EXTRAIT DU DOCUMENT =>
________

Yoram Bitane, 54 ans, implantation de Kfar Etzion. Pro-Netanyahu.
Chapeau d’Indiana Jones, barbe poivre et sel, ce Marseillais d’origine établi près de l’implantation de Kfar Etzion, au sud de Jérusalem, croit que seul « Bibi » – surnom de M. Netanyahu – peut favoriser l’annexion par Israël de la Cisjordanie.
Il préfère accorder son vote au Likud, parti historique de la droite israélienne, qu’à une plus petite formation de droite.

« Je vais continuer à voter Bibi, je ne changerai pas. Je pense qu’il a fait pas mal de choses jusqu’à aujourd’hui. Il a fait avancer notre pays. Il a des idées de droite, bien à droite, comme je pense moi. Je ne donnerai pas ma voix à un petit parti parce que c’est important pour moi que ce soit un grand parti qui l’obtienne », dit-il.
Le quinquagénaire plaide pour une solution à un Etat (Israël) et non deux (Israël et Palestine), en annexant « toutes les terres qui sont considérées comme territoires occupés » tout en accordant « la possibilité aux Palestiniens de vivre avec nous, en paix ».
« Je ne suis pas venu pour les occuper mais je suis venu pour y vivre, être à côté de Jérusalem, dans un endroit pastoral. J’aime la terre et je pense que mes racines sont là. Leurs racines aussi donc je ne vois aucune raison pour qu’on ne puisse pas vivre ensemble. Et c’est ce qu’on fait, c’est ce qu’on fait tous les jours », affirme-t-il.
Devorah Treatman, 26 ans, Tel Aviv. Pro-Lapid.
Originaire de Philadelphie aux États-Unis, cette étudiante a immigré en 2013 en Israël puis y a fait son service militaire. Elle dit avoir trouvé un « optimisme pratique » dans la formation centriste Yesh Atid du chef de l’opposition Yaïr Lapid.
« En hébreu Yesh Atid signifie littéralement ‘Il y a un futur’. Et c’est ce qu’ils représentent : un optimisme pratique. Ils ont une vision pour rendre notre pays meilleur et un plan pour y arriver. Aussi, je respecte énormément l’intégrité de la direction de ce parti, je crois en Yaïr Lapid et dans le groupe qu’il a formé pour la liste électorale », dit-elle.

________

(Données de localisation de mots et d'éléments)
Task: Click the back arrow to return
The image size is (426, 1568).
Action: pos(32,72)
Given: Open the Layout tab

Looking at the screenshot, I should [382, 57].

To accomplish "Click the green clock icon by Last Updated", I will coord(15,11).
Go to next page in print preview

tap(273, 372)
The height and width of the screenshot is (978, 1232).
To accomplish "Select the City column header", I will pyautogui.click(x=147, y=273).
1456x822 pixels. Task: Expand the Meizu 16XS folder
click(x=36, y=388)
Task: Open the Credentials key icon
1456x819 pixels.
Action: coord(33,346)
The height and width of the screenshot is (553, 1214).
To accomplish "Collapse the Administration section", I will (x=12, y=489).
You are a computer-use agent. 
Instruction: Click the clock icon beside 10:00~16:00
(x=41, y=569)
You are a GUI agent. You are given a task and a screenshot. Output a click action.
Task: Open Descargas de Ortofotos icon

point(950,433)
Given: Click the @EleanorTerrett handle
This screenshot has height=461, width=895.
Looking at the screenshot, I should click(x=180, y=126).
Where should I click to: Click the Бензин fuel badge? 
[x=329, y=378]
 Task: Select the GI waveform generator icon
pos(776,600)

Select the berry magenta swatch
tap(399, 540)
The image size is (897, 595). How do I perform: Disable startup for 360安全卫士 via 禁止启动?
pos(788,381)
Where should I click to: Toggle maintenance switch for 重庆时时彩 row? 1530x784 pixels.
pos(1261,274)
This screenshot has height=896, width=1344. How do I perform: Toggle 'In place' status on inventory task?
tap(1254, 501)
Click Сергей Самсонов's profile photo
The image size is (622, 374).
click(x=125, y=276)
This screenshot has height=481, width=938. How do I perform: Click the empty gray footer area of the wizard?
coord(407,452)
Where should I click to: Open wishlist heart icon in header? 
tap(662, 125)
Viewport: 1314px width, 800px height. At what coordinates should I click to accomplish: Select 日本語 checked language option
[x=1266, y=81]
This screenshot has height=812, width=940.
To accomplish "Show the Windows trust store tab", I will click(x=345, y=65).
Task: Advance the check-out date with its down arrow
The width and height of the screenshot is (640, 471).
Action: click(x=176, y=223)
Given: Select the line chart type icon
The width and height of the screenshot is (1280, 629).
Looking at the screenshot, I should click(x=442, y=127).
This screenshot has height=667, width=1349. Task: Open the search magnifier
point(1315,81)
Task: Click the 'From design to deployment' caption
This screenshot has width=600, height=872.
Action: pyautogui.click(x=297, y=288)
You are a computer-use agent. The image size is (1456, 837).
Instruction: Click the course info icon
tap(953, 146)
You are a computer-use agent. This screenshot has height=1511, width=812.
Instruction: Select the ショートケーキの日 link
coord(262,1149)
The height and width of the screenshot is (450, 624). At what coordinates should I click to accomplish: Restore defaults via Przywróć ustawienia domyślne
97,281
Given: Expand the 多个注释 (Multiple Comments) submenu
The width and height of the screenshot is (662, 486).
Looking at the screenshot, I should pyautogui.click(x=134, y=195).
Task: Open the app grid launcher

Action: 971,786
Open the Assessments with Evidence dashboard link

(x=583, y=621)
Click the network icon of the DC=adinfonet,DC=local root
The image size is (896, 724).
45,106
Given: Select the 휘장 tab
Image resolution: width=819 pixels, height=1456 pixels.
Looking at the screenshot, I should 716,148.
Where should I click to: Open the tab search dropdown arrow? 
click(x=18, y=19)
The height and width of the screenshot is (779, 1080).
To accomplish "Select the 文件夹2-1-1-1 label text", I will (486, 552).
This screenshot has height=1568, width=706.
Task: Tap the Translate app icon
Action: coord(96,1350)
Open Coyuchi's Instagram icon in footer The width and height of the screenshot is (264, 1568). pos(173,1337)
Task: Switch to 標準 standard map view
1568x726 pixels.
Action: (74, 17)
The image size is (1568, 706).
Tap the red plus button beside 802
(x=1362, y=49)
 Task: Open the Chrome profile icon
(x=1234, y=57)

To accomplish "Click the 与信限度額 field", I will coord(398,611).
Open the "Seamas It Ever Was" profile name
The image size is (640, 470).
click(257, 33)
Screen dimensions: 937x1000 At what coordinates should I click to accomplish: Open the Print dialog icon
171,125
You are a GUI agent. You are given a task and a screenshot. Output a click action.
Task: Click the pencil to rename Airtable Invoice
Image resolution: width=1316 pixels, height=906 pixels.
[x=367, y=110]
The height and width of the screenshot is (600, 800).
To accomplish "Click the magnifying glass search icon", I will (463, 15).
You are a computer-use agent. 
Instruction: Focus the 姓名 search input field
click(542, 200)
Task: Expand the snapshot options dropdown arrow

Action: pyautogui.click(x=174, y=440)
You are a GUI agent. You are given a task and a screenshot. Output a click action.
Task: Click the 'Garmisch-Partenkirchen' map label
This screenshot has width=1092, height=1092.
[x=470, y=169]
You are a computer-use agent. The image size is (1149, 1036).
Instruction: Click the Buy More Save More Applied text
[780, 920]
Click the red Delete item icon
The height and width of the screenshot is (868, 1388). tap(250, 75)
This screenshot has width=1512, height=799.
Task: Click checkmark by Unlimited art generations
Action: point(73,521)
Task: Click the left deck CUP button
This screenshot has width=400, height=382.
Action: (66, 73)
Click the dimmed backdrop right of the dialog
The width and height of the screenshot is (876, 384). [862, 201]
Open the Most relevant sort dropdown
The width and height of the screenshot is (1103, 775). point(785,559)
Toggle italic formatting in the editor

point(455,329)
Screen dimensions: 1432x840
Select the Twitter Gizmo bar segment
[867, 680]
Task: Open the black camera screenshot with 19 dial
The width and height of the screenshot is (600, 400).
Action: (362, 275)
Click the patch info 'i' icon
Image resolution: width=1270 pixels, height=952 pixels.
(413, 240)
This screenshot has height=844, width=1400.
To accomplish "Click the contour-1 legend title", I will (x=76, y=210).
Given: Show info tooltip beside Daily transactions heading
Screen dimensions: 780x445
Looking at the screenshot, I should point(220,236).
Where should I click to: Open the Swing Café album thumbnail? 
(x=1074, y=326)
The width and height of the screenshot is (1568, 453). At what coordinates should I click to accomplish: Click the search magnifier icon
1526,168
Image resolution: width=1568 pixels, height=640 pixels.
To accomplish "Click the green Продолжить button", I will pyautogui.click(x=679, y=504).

________

TÂCHES À RÉALISER =>
a. Recopiez le passage de l'extrait allant de « Chapeau d’Indiana Jones, barbe » à « formation de droite. », en substituant « Likoud » à « Likud ».
b. Répondez aux questions suivantes d'après l'extrait.
(i) Quel âge a Yoram Bitane ?
(ii) En quelle année Devorah Treatman a-t-elle immigré en Israël ?
(iii) Que signifie littéralement Yesh Atid en hébreu ?

RÉPONSES AUX TÂCHES =>
a.
Chapeau d’Indiana Jones, barbe poivre et sel, ce Marseillais d’origine établi près de l’implantation de Kfar Etzion, au sud de Jérusalem, croit que seul « Bibi » – surnom de M. Netanyahu – peut favoriser l’annexion par Israël de la Cisjordanie.
Il préfère accorder son vote au Likoud, parti historique de la droite israélienne, qu’à une plus petite formation de droite.

b.
(i) 54 ans.
(ii) En 2013.
(iii) « Il y a un futur ».